Silas yarı uyur yarı uyanık bir bilinç düzeyindeydi. Thina’nın ona verdiği kalpbağı madalyonunu hatırladı. Bu yeni bir hediye olduğu için ona tam alışamamış ve kullanmayı akıl edememişti. Bu bir büyücünün seçtiği ve sevdiği bir kişi ile çok uzaklarda olsa bile iletişim kurmasına yarıyordu. Sadece görmek ve konuşmaktan çok daha fazlasıydı bu madalyonun simgelediği büyülü bağ. Çok güçlüydü. İki ruh bir bedendeymiş gibi, iki ruh bir ruh olmuş gibi derin bir bağ kurardı bu büyü.
“Orası çok soğuk aşkım. Ne demeye o soğuktasın?” derken Silas’ın kalp atışlarını hızlandırdığını bildiği bir hareketle saçlarını omzundan geriye attı. Adamın kalp atışlarının hızlandığını duyabiliyordu. Kendi kalbi de hızlanmıştı ve Silas’ın da bunu duyduğunu biliyordu. Çapkınca gülümsedi, “Gel buraya.. Hemen.. Hem ziyafeti de kaçıracaksın,” derken birden fazla anlamda söylemişti bunu. Yine hafiften kızarmıştı güzel kadın. Silas onun bunu istemli olarak yapabildiğinden kuşku duyuyordu. Sanki üzerinde çalışılmış, onu daha çekici kıldığını bildiği bir şeydi bu.
İçinde yana ateşe rağmen görevini öncelikler sıralamasında en üste kaydırmayı başardı kolcu.
“Burada bir gurup tagı takipteyim Thina.”
Thina’nın duruşu ve konuşması da değişmişti şimdi.
“Bunu neden daha önce söylemedin!? Hemen oraya yardım gurubuyla yola çıkıyorum. Kaç kişiler?”
 Silas’ın canı sıkılmıştı şimdi. Oyuncağı elinden alınıyordu.
“Sadece yirmi kadar. Küçük, önemsiz bir gurup,” diye denedi.

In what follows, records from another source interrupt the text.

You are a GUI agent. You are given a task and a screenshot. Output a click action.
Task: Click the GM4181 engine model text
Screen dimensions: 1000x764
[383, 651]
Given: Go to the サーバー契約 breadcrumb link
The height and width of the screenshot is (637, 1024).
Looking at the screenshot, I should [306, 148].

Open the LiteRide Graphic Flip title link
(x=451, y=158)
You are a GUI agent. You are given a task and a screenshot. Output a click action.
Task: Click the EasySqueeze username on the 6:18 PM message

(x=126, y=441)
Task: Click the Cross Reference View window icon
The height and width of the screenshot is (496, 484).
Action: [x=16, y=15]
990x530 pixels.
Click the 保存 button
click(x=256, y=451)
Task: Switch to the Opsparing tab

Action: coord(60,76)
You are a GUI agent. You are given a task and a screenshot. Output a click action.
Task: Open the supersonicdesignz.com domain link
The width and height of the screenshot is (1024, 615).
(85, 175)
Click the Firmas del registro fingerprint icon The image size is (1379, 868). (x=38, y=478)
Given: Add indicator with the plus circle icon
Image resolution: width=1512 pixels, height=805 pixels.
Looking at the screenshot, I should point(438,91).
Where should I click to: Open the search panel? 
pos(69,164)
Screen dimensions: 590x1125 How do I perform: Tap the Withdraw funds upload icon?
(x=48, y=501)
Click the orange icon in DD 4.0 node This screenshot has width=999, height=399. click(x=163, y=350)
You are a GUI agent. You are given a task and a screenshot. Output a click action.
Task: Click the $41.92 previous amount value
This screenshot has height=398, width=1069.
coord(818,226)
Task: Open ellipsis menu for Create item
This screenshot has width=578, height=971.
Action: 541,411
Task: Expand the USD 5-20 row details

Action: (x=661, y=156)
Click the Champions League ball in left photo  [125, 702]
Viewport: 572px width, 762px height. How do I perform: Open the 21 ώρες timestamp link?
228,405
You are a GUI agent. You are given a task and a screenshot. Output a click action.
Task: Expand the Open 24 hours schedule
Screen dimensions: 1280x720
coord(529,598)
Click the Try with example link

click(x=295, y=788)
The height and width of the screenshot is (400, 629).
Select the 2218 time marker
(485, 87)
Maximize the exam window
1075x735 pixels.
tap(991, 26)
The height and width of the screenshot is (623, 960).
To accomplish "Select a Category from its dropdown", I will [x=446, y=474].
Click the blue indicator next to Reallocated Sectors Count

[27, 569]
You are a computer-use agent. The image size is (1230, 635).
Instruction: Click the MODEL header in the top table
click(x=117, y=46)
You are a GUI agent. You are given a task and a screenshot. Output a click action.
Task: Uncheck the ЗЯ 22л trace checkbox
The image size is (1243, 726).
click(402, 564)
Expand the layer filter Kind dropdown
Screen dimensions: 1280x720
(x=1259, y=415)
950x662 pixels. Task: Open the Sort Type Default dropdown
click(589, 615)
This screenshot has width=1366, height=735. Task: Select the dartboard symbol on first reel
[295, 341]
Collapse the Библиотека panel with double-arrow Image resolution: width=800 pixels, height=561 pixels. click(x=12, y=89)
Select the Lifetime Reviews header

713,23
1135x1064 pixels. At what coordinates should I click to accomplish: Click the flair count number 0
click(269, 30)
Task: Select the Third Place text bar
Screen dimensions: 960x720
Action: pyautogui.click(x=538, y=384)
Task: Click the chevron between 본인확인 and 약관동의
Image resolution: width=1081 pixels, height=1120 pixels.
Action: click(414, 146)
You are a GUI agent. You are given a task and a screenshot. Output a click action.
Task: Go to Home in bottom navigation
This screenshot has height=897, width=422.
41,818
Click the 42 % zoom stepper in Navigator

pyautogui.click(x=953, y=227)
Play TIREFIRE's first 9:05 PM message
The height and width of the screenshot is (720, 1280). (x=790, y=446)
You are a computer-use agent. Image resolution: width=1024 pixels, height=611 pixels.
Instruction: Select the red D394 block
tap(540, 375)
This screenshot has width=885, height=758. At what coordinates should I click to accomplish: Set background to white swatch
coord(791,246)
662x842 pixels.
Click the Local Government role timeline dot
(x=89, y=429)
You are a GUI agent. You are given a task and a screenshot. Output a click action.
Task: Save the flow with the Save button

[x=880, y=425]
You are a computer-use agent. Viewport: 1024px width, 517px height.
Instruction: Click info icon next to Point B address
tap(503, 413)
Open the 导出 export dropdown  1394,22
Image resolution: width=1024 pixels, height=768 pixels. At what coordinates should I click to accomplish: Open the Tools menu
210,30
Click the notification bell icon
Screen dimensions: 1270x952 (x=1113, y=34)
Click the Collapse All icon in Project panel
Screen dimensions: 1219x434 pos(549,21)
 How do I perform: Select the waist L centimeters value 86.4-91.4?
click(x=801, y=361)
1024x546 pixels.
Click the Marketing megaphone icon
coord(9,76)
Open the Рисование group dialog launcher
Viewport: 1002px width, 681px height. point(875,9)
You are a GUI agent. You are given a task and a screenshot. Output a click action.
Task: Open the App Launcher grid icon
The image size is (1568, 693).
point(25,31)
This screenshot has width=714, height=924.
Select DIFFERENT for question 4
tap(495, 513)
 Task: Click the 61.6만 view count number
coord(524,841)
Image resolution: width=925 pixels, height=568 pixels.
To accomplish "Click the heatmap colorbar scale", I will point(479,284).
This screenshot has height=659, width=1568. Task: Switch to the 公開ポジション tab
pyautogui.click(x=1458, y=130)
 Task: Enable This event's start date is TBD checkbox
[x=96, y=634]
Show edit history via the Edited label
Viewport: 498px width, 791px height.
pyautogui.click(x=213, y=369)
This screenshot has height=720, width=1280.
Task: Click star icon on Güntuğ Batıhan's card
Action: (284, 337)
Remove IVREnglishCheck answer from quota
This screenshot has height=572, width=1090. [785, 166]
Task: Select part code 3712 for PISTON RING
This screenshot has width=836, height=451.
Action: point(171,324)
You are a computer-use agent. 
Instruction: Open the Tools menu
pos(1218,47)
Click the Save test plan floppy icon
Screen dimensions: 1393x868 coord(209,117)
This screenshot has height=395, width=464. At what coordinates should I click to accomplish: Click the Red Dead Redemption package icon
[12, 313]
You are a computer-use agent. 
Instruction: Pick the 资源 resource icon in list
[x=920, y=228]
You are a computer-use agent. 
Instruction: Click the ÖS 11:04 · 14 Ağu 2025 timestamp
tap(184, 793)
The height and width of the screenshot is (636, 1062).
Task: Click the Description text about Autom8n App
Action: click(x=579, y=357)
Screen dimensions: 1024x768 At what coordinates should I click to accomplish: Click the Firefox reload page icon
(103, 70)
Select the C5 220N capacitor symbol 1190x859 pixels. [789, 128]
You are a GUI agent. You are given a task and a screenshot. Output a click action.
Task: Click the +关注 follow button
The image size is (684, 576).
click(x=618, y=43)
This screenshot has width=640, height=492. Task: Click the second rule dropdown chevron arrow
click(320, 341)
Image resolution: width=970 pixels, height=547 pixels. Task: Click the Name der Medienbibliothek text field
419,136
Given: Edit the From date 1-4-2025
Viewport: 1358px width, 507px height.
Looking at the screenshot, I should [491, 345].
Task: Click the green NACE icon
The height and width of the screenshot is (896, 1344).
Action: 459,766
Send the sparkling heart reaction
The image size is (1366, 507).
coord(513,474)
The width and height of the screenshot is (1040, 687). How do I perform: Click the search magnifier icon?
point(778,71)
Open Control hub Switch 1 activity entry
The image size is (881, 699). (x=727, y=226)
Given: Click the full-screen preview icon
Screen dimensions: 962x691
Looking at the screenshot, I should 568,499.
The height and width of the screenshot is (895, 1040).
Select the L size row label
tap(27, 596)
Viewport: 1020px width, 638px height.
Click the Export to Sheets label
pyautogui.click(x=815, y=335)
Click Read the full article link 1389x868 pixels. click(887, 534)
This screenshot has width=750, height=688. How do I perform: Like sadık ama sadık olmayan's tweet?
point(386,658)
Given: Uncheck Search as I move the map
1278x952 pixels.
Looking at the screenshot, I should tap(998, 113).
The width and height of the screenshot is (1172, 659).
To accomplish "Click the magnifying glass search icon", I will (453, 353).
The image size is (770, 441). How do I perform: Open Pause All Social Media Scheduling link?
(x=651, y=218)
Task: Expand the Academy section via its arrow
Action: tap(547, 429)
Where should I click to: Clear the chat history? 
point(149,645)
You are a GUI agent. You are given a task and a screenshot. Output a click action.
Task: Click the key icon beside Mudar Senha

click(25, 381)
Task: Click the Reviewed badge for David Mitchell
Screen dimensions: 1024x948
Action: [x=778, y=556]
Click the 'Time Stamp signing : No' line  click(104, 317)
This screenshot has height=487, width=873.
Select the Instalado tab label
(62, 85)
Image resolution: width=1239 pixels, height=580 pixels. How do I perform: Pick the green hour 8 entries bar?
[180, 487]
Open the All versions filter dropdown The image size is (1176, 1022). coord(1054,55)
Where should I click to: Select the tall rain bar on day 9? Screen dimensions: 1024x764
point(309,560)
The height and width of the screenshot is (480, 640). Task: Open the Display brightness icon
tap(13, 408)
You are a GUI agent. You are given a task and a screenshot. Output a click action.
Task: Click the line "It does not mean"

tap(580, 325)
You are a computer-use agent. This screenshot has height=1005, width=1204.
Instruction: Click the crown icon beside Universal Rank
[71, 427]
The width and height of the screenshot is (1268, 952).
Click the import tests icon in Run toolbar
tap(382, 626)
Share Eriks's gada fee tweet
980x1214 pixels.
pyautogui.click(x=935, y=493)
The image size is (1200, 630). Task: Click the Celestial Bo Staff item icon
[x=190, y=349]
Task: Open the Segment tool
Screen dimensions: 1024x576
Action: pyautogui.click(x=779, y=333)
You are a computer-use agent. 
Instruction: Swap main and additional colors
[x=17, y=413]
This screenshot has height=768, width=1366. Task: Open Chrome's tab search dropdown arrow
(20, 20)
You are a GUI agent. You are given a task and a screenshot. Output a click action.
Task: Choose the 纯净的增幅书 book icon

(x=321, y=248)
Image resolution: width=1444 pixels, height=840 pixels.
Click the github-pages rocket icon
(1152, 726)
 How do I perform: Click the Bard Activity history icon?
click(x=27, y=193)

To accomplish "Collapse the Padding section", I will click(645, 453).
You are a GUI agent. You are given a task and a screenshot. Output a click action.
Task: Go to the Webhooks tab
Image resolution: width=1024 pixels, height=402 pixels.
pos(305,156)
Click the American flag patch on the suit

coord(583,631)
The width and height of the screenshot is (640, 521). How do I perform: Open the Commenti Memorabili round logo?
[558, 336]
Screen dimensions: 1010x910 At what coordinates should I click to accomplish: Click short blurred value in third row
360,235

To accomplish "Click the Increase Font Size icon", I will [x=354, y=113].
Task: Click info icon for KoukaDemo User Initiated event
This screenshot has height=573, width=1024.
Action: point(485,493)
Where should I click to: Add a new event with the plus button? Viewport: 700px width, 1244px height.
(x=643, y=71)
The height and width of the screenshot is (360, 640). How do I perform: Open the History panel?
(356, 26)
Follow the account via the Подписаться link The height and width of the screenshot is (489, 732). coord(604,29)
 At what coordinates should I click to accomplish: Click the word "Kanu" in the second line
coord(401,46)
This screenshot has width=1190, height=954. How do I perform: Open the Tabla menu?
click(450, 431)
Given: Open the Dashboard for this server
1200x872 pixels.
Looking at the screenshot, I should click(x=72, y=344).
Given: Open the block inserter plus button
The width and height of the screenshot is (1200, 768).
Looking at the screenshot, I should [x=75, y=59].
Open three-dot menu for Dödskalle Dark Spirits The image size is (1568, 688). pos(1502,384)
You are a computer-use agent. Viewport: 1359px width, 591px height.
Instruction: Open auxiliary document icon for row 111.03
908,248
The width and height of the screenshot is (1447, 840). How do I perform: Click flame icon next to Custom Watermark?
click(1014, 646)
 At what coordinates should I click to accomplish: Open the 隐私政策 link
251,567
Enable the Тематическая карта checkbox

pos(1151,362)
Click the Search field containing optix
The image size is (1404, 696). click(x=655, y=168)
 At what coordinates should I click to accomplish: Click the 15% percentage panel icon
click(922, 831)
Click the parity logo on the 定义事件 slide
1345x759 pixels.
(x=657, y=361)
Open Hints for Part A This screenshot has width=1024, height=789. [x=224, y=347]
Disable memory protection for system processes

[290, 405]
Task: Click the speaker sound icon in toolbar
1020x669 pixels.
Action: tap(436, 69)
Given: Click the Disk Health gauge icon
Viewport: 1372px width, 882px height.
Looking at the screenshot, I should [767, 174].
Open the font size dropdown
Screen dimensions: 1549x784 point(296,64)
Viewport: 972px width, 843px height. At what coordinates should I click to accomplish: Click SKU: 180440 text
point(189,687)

Thina onun sesini çok iyi tanıyordu. Kalpbağının sihrine ihtiyacı yoktu. Bu adamı çok iyi tanıyordu.
“Aaah, yapma. İyi şeyler paylaşmak içindir. Benim sevdiğim adam bu kadar bencil olamaz,”
Bunu söylerken açıkça gülüyordu.
“Paylaşılacak kadar çok değiller. Gerçekten,” diye gülerek kendisi de şakaya vurdu Silas.
Bir müddet gülüştüler.
“Onlar orada ne arıyor?”
“Senin de dikkatini çekti demek. Yaklaşık bir haftadır izliyorum. Gündüzleri genelde dinleniyor ya da saklanarak gidiyorlar. Geceleri ise hiç durmuyorlar. Yetişmeleri gereken bir yer var gibi.”
“Bir şeyin peşinde oldukları kesin gibi.”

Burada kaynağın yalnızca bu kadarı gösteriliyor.